Required action: What is the number of lines in the entries that contain the word "dialog"? Reply with that number only.

Collected data entries:
┌──

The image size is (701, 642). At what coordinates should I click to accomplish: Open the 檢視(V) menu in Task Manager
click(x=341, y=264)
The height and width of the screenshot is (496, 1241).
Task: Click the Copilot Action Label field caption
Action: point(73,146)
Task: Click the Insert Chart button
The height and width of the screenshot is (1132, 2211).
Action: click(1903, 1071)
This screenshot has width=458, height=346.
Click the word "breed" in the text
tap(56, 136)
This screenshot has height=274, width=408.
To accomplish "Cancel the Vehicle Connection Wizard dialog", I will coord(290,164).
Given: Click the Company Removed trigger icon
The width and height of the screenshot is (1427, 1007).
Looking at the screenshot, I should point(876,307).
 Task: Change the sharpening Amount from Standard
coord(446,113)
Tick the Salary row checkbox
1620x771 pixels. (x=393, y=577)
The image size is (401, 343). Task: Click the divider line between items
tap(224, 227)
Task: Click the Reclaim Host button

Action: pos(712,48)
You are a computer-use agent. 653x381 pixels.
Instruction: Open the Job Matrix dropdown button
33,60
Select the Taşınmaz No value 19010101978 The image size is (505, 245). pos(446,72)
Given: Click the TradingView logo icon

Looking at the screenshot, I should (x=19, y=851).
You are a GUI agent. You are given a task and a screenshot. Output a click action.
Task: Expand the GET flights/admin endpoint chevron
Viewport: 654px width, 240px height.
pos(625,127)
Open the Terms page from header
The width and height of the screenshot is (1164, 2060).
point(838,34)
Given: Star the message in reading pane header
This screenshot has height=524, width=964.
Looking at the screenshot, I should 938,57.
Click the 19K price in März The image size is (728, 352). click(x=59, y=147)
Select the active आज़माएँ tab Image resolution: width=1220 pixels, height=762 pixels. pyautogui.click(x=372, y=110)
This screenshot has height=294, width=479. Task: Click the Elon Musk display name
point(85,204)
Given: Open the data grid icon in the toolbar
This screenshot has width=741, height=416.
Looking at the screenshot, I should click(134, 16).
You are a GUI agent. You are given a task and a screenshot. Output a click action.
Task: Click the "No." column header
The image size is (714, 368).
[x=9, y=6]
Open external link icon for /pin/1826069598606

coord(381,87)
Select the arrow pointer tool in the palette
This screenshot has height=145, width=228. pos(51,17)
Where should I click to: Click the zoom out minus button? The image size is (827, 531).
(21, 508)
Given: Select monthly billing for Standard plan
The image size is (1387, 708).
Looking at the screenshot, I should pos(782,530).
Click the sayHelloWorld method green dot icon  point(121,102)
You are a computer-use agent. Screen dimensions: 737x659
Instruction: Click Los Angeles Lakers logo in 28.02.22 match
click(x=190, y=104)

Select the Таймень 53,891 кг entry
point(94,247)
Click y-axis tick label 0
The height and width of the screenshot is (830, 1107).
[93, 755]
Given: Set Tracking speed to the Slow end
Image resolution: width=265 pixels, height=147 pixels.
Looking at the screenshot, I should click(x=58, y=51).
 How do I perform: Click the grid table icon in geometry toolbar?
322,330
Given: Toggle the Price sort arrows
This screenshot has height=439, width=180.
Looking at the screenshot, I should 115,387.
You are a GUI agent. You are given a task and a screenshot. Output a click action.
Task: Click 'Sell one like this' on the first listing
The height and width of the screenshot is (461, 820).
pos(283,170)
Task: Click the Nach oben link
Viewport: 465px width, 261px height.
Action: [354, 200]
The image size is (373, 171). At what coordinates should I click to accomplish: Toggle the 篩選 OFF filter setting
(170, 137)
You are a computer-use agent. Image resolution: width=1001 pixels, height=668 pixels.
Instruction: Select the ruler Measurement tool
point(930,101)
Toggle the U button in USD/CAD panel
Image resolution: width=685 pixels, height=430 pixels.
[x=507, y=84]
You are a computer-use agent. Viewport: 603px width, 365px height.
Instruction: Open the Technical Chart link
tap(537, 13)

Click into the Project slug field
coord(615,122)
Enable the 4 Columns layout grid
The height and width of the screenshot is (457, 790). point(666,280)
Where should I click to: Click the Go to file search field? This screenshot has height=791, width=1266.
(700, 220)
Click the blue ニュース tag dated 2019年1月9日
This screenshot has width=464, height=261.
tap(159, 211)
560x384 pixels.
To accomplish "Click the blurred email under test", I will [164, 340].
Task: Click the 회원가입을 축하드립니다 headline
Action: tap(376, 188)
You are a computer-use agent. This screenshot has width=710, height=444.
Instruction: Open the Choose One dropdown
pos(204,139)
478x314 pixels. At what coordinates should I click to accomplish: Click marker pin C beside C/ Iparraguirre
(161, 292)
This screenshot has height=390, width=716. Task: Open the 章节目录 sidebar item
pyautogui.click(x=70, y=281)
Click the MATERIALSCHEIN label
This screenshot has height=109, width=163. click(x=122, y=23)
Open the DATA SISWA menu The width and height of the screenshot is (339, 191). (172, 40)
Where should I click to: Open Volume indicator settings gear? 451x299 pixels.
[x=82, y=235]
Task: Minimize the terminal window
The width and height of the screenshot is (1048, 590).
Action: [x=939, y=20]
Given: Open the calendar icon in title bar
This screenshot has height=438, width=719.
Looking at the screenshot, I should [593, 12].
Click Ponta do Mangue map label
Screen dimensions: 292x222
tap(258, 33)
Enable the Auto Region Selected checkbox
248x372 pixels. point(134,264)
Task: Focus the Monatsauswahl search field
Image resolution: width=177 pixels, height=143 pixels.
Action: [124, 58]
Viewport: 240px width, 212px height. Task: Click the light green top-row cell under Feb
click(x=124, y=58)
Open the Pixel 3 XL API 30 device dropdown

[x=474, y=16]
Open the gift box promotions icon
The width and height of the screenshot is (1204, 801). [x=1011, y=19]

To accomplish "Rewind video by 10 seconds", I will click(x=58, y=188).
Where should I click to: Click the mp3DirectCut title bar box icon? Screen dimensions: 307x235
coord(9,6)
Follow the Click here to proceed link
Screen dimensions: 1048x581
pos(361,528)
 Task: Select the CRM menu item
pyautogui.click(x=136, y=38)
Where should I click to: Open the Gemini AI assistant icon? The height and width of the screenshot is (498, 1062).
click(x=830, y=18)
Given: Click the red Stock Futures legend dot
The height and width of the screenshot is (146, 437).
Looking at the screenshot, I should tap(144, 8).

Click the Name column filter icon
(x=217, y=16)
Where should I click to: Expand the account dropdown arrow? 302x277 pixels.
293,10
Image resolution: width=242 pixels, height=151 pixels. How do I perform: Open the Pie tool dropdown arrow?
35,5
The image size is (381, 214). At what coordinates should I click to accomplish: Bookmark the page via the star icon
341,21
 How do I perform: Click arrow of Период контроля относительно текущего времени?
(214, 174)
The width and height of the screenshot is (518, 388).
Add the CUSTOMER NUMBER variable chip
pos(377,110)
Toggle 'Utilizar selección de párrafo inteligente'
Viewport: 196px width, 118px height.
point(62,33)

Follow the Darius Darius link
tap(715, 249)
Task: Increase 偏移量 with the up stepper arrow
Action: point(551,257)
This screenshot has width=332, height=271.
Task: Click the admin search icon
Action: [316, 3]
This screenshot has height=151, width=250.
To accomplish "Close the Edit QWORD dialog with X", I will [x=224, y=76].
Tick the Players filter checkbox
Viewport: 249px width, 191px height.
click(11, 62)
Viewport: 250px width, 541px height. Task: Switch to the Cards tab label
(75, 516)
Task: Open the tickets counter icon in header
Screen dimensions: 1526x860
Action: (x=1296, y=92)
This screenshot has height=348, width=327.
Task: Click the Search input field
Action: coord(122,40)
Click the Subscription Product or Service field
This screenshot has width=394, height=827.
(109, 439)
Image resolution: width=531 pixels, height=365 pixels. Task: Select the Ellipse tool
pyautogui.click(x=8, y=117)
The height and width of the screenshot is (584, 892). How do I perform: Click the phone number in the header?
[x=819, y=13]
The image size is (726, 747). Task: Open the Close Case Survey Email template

└──

Worked solution: 2